In an attempt to identify the differentially DNA methylated sites, foliar disease resistant (GPBD 4, VG 9514, ICGV 86855, ICGV 99005 and ICGV 86699) and susceptible (TAG 24, TMV 2 and JL 24) groups of genotypes were constructed. The common sites within susceptible group were compared with the common sites within the resistant group. In total, 766 sites showed significantly differential DNA methylation. Of these, 331 sites were in the A genome and 433 sites were in the B genome. In total, 731 methylation sites were in the inter-genic regions and 35 were in the genic regions (19 in exons and 16 in introns). Interestingly, four differentially DNA methylated sites (1,001,785, 1,001,813, 1,021,671 and 1,305,680) mapped to the QTL region (for LLS) on A02 and one (134,350,159) mapped to the QTL region (for rust) on A03 [33]. Of these sites, only one (1,305,680) was in a genic (Arahy.42YDET) region.
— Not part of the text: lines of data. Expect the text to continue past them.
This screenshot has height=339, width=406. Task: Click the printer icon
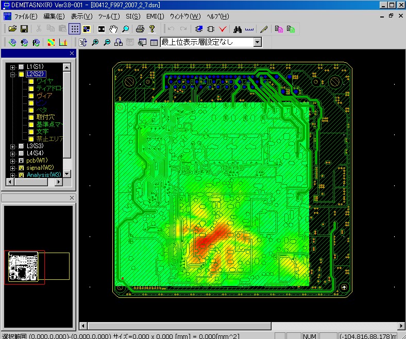coord(140,29)
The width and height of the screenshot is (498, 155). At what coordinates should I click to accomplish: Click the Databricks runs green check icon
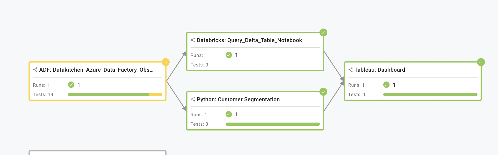[229, 55]
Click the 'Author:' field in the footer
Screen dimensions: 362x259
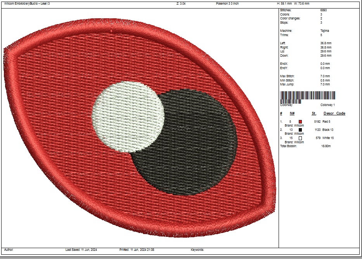9,250
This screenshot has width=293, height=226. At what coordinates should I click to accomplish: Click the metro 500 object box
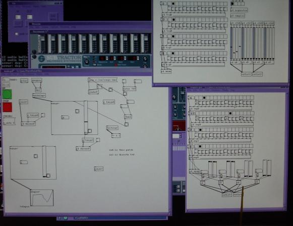tap(129, 89)
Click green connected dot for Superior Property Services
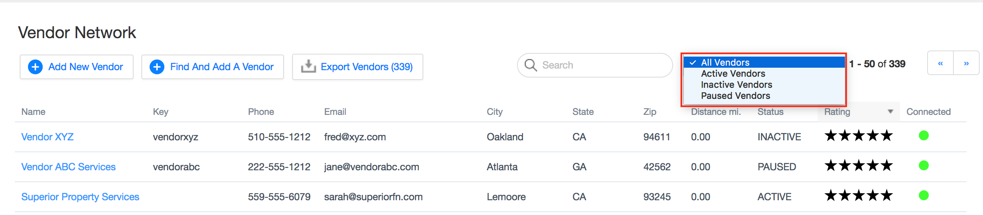Image resolution: width=983 pixels, height=215 pixels. (924, 195)
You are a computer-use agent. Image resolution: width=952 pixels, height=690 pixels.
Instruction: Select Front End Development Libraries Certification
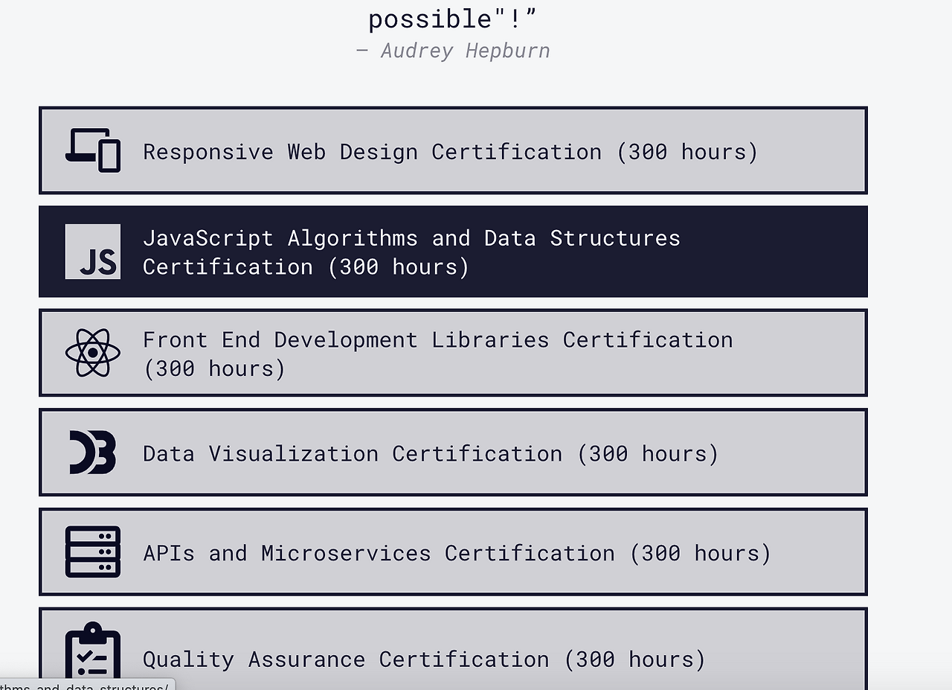[x=453, y=353]

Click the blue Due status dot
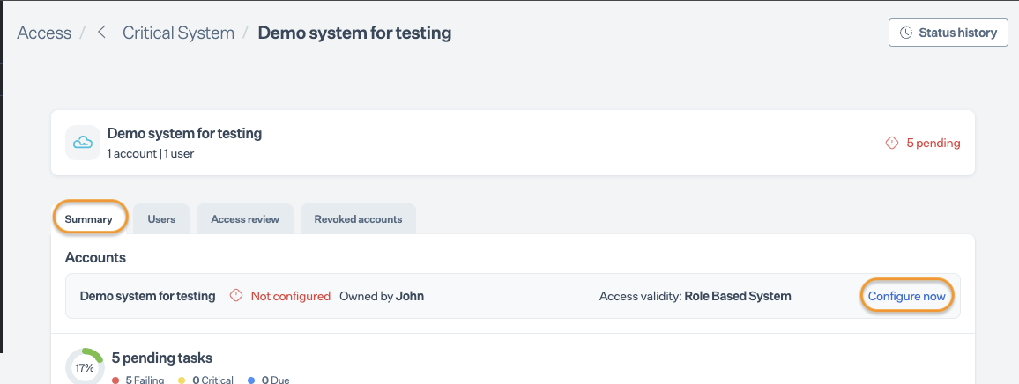pyautogui.click(x=252, y=380)
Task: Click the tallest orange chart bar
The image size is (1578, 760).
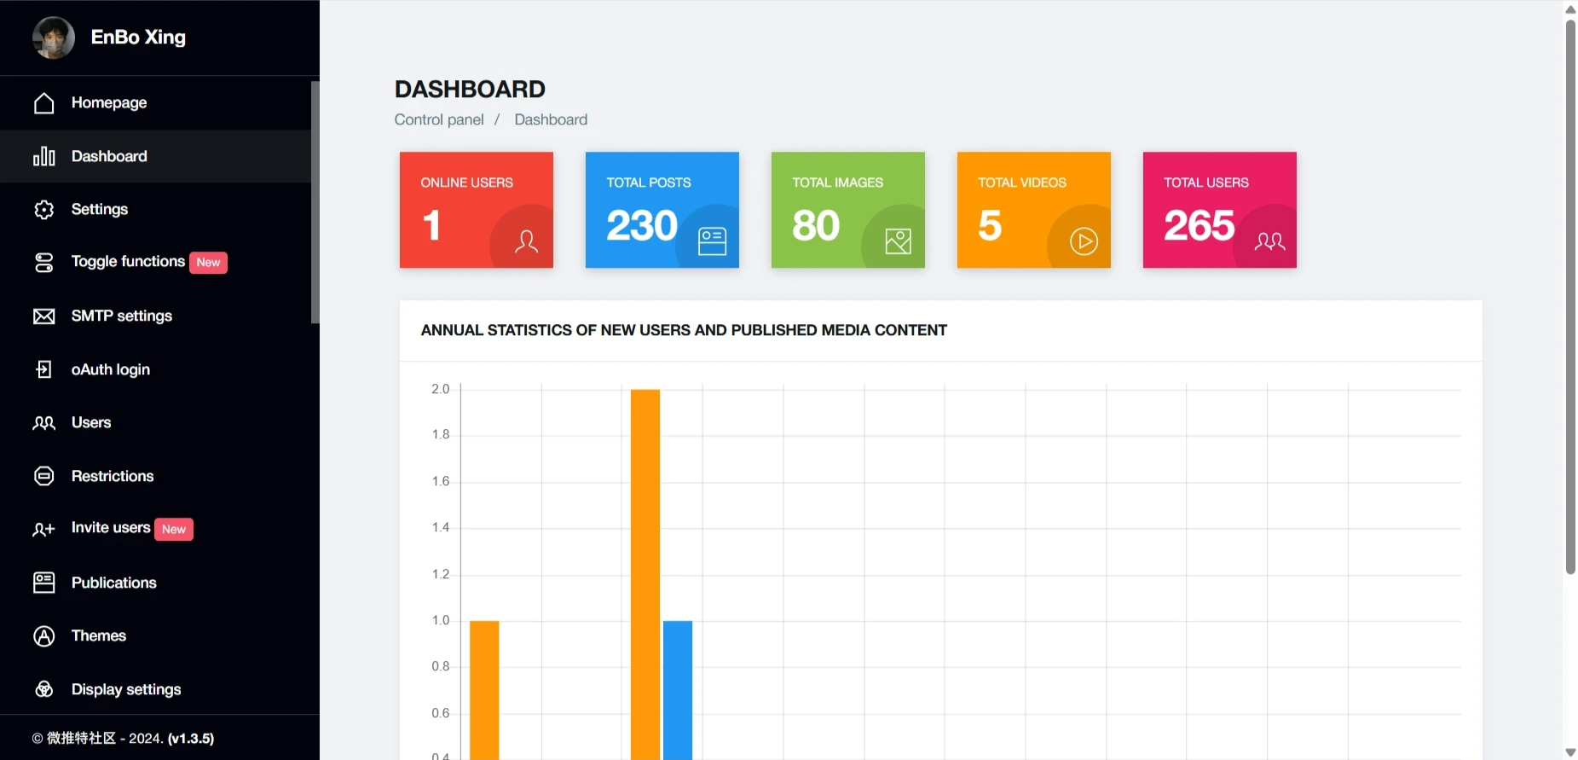Action: [645, 571]
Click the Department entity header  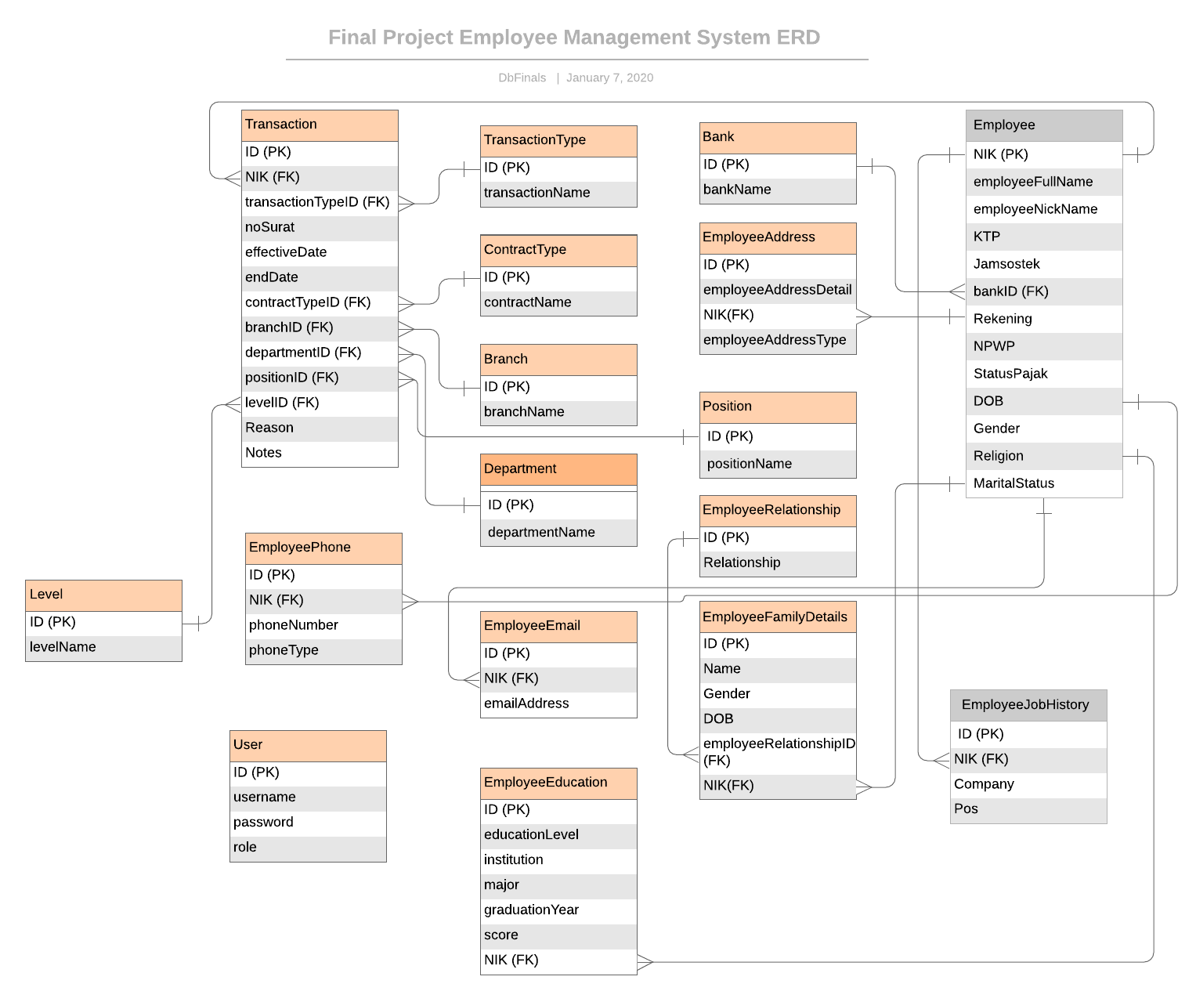pos(558,469)
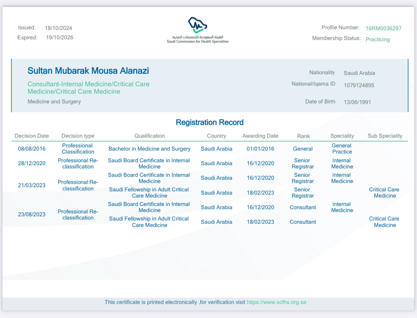Click the Decision Date column header
This screenshot has height=318, width=417.
click(x=32, y=136)
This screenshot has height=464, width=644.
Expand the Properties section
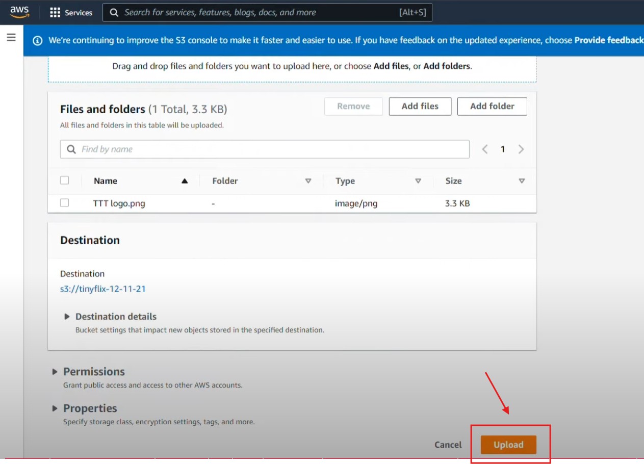(x=55, y=408)
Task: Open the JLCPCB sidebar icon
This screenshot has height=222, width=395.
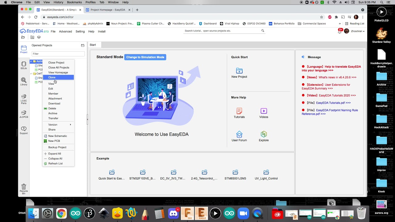Action: (24, 114)
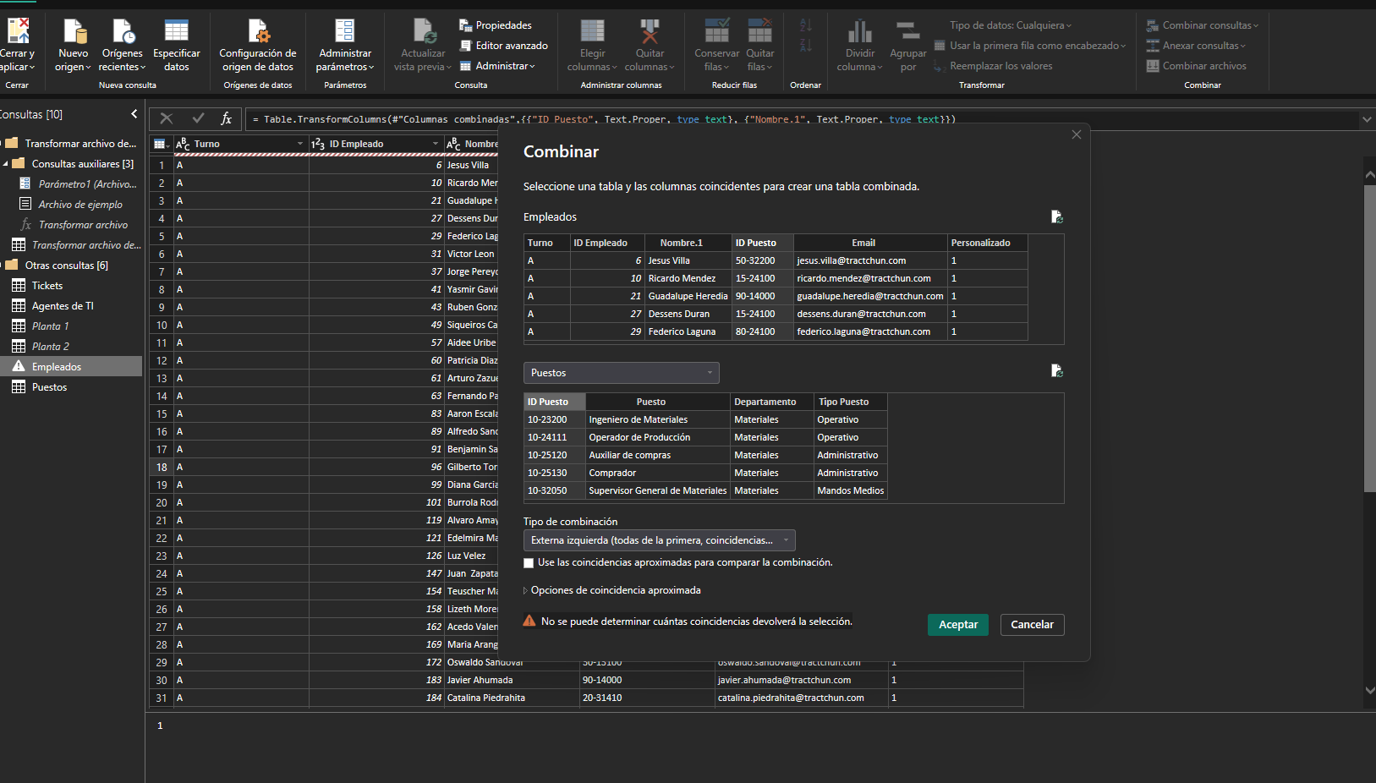Open the Puestos table dropdown
Image resolution: width=1376 pixels, height=783 pixels.
(x=621, y=373)
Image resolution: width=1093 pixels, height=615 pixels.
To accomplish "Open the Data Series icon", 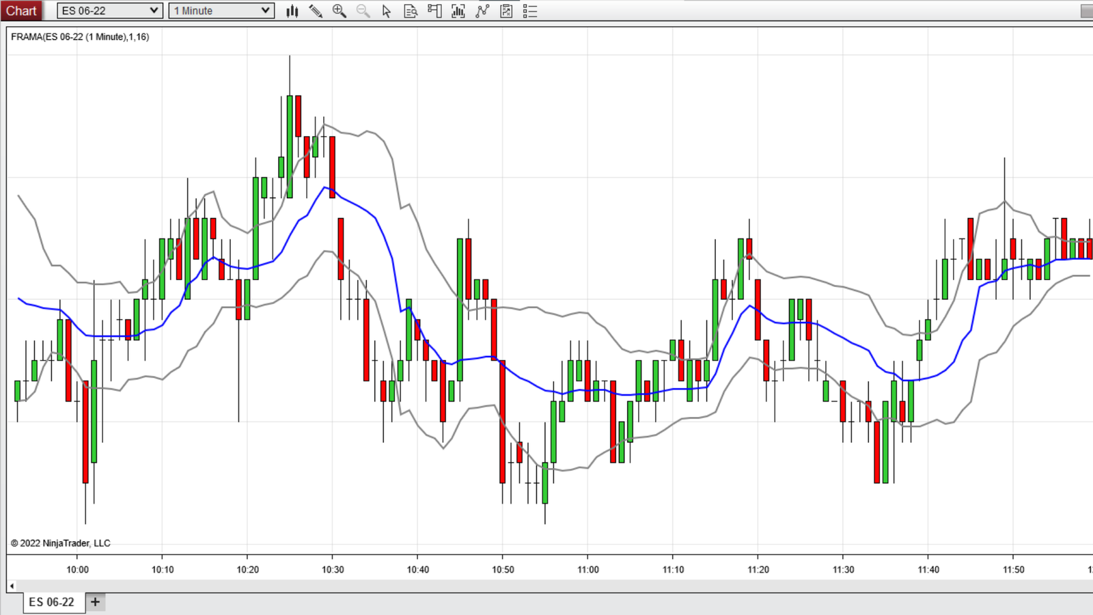I will [458, 11].
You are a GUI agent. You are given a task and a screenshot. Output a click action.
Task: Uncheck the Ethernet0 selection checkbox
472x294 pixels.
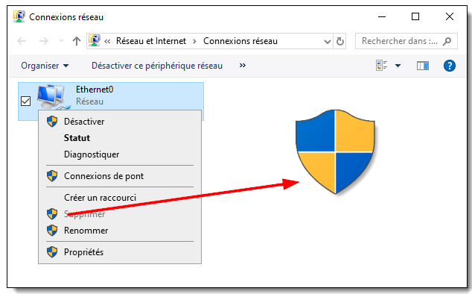pos(25,101)
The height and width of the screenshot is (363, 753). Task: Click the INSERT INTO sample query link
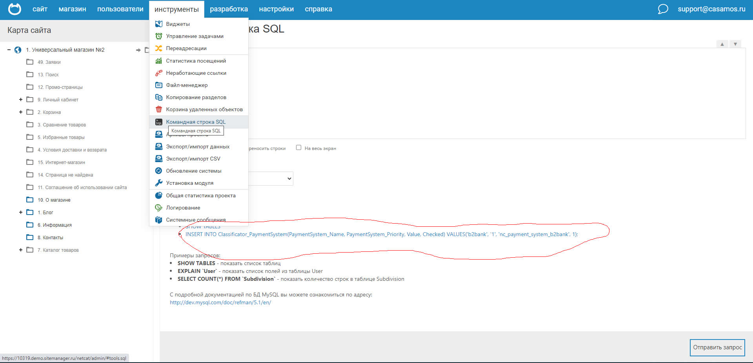click(381, 234)
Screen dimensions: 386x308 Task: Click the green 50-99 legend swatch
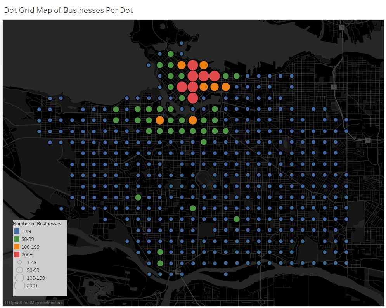(x=16, y=239)
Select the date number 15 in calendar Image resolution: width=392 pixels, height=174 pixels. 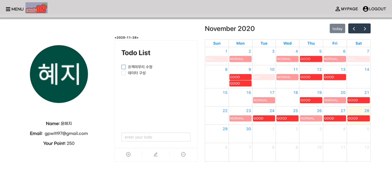coord(225,92)
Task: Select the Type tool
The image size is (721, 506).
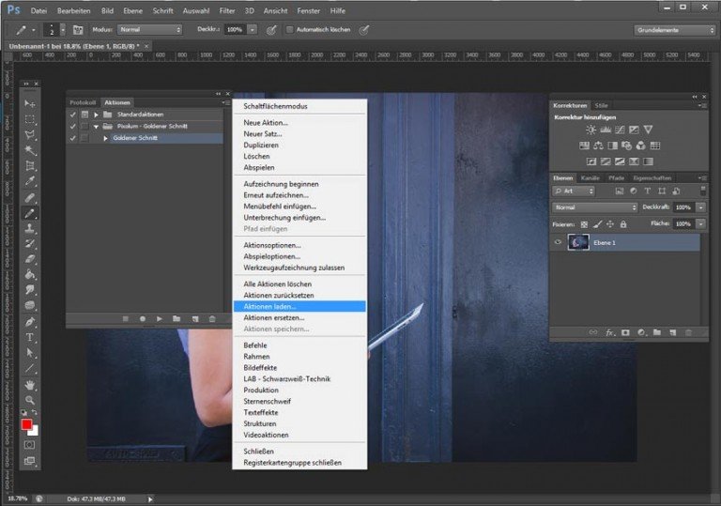Action: click(30, 337)
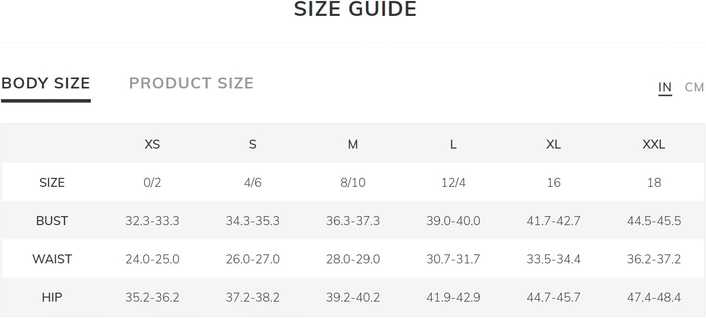Image resolution: width=706 pixels, height=318 pixels.
Task: Click XL bust value 41.7-42.7
Action: 554,221
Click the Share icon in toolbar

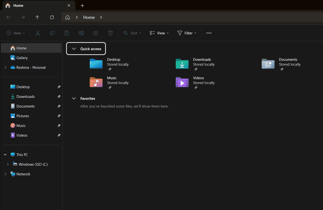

However, this gene has not been regarded as a candidate gene for foliar disease resistance [33]. Based on the genomic position of the DNA methylation sites, 25 genes were found to be differentially methylated (q ≤ 0.01) between resistant and susceptible genotypes. Of these genes, two genes (Arahy.1XYC2X on chromosome 01 and Arahy.00Z2SH on chromosome 17) coding for senescence-associated protein showed differential expression with resistant genotypes recording higher FPKM values (Additional file 7: Table S7b). It was interesting to note the methylation pattern within Arahy.1XYC2X differed between the resistant and susceptible groups, indicating the epialleles at this locus. The candidate genes identified for late leaf spot (four genes) and rust (six genes) resistance in the previous study [33] did not show any DNA methylation, indicating that breeding for foliar disease resistance can depend only on the genetic variation. FPKM values for the transcripts at these loci were on par between the resistant and the susceptible genotypes. This was also confirmed by the qRT-PCR where some of these genes showed non-significant fold changes between the two groups (Additional file 8: Table S8).

Limitations

A detailed genome-wide DNA methylation pattern was reported from the 11 diverse genotypes of peanut for the first time by analyzing the leaf samples collected at 21 DAS. Also, the influence of induced mutagenesis on the pattern of DNA methylation was assessed. Differentially methylated sites were identified between the foliar disease resistant and susceptible genotypes. The genes showing differential methylation and expression were identified. However, these data need to be validated by comparing the samples collected at different stages of growth and development and varying conditions (diseased and normal) to identify the role of DNA methylation, and its influence on gene expression in peanut.